DNA analysis is touted as the gold standard for forensic testing, and many members of the public believe it’s all but foolproof. It’s not uncommon for defendants to give up and plead guilty when told that the prosecutor has DNA evidence against them.

When correctly done, standard analysis of pure samples of blood or semen that may contain billions of copies of one person’s DNA is about as foolproof as scientific testing gets. The problem is that scientists have pushed the envelope in an effort to analyze the miniscule amount of DNA present in as few as three cells. They’ve also developed software programs that are used to calculate the probability that a given suspect’s DNA is present in a complex sample that includes DNA from several sources.

When only a tiny amount of DNA is available, enzymes are used to copy the DNA repeatedly until the sample is large enough to test. But every time a thing is copied, imperfections are amplified and errors creep in. The technique developed by the medical examiner’s office in New York increased the number of DNA copies beyond the standards of other laboratories. Hence, critics say, more imperfections.

The other questioned method uses a software program that considers the amount of DNA in a mixed sample, the number of people who probably contributed DNA to it, the amount of DNA information likely to be missing or contaminated, and the variable frequency of specific DNA sequences in different racial and ethnic groups. From this information, the program calculates the likelihood that the DNA of a given suspect is part of the mix.

The New York Times quoted several experts who say the medical examiner’s software program made assumptions that aren’t valid and that its statistical methods are indefensible.

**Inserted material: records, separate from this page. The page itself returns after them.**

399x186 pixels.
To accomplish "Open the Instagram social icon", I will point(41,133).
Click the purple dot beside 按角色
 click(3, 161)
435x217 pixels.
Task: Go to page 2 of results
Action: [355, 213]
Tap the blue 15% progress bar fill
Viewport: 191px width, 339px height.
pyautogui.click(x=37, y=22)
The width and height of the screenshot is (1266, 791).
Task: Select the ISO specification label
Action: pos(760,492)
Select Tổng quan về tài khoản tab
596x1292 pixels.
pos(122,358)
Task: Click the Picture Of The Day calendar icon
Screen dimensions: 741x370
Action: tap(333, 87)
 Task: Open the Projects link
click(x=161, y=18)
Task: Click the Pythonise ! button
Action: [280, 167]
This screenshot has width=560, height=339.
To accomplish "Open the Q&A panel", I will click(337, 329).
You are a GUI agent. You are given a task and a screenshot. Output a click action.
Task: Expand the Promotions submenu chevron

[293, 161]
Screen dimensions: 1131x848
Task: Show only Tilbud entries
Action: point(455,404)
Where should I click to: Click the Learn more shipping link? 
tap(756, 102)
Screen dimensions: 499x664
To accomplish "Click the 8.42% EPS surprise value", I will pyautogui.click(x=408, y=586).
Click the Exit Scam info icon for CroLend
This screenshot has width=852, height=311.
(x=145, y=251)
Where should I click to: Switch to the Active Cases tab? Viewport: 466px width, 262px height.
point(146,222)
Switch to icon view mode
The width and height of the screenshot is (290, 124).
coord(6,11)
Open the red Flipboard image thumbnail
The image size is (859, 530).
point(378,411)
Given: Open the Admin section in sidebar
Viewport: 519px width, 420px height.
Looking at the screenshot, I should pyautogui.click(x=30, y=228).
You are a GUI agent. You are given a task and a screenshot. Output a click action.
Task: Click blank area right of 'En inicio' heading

Developers of the software acknowledged a 30 percent margin of error in the method of quantifying the amount of DNA in a sample. They also said the program didn’t consider the possibility that components of a DNA mixture could derive from closely related people or members of an insulated population such as Hasidic Jews who share ancestors and DNA sequences.

Defense experts in several court cases were denied access to the software source code on the grounds that the code was a “proprietary and copyrighted” tool owned by the city of New York. The medical examiner’s office denied a public information request from the nonprofit news organization ProPublica, citing the code’s “sensitive nature.”

Perhaps there’s a good reason for being cagey about the computer code underlying a now-discontinued testing method formerly used to develop evidence in criminal cases, but I can’t think what it could be.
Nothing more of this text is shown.